3D Printing of Electronics and Displays onto Existing Automotive Components and Structures

Lead Research Organisation: University of Warwick
Department Name: WMG


This research is funded through EPSRC and aims to develop an innovative new manufacturing technology for the automotive sector, and thus fits in the Manufacturing Technologies research area.

The aim of this research is to investigate the direct printing of electronics onto pre-existing automotive components and to assess their quality and compliance with Jaguar Land Rover standards and their long-term performance and failure modes under end-use conditions.
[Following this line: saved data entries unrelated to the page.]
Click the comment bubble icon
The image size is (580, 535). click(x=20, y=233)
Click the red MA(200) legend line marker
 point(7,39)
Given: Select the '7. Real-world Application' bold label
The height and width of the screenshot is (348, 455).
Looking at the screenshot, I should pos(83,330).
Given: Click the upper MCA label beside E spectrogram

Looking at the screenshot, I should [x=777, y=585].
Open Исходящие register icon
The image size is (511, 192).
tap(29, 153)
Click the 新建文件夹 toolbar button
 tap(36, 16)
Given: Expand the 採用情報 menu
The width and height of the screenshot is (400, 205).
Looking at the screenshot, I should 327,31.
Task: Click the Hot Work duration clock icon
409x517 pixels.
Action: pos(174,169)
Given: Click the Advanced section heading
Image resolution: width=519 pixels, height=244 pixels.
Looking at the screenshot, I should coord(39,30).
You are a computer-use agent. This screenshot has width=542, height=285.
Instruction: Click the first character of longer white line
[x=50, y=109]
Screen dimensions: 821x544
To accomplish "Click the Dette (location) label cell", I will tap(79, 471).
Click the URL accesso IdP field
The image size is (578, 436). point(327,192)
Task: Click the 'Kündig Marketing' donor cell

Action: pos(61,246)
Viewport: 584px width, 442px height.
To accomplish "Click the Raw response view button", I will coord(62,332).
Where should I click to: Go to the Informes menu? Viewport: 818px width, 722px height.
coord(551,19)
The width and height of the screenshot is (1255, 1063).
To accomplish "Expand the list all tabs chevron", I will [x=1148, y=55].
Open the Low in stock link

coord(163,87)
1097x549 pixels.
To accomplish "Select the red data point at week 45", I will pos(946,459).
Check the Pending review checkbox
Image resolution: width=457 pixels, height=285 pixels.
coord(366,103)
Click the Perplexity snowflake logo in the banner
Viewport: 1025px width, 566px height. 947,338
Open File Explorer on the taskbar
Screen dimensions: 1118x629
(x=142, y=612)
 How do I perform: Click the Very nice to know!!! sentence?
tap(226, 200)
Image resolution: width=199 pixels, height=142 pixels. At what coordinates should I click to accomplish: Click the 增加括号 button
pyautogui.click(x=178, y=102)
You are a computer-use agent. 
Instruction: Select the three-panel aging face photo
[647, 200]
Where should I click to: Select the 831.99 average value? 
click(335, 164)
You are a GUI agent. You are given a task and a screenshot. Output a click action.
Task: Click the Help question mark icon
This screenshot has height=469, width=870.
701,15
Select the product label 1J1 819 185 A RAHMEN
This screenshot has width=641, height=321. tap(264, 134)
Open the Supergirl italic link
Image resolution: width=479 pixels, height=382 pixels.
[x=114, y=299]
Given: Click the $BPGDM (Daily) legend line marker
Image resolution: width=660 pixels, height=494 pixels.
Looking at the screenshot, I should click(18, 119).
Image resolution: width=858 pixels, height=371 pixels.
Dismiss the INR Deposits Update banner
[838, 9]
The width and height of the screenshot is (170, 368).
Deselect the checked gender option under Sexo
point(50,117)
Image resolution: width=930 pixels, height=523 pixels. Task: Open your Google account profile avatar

The key objectives to achieve this aim are:

Evaluate various techniques compatible with printing onto complex 3D surfaces (various materials - plastics, rubber, paint, etc. in different areas and parts - not integrated or already integrated into car). Down-select technique(s) for further evaluation, and listing of the challenges in such a methodology to enable printing and manufacturing. This will comprise a comprehensive literature survey and systematic set of scoping experiments.
Investigate printing techniques on to already made 3D objects with various substrates etc. This will require a comprehensive experimental design to evaluate different printed materials and substrates using the down-selected printing method(s). Some modification of the existing printing technologies may be necessary to enable printing onto complex surfaces. A proof of concept on three different applications, A-surface, body part exterior, body part interior will be developed and used for performance analysis.
Assessment of the compliance to quality reproduction and JLR design that is achievable and study performance in comparison with JLR in car electronics standards and GRADE reviews.
Study of quality of printing and life expectancy in automotive domain including a detailed Failure mode study (FMEA).
- A substantive contribution to knowledge that will focus on the following:
Understanding of the most appropriate printing technology, processing conditions and materials for the direct printing of electronics onto existing 3D automotive structures.
The technical limitations of the printing method and those of the deposited electronics, including the quality obtainable.
The performance of the printed electronics against that of JLR standards and the long-term failure modes and effects operating.
- A working prototype of a printed display, lighting or functional electronics on three different applications, A-surface, Body part exterior, Body part interior.
- A PhD thesis into 3D printing techniques for existing parts or integrated car automotive domain; containing challenges, materials, process, equipment design, manufacturing direction, failure modes and recommendations.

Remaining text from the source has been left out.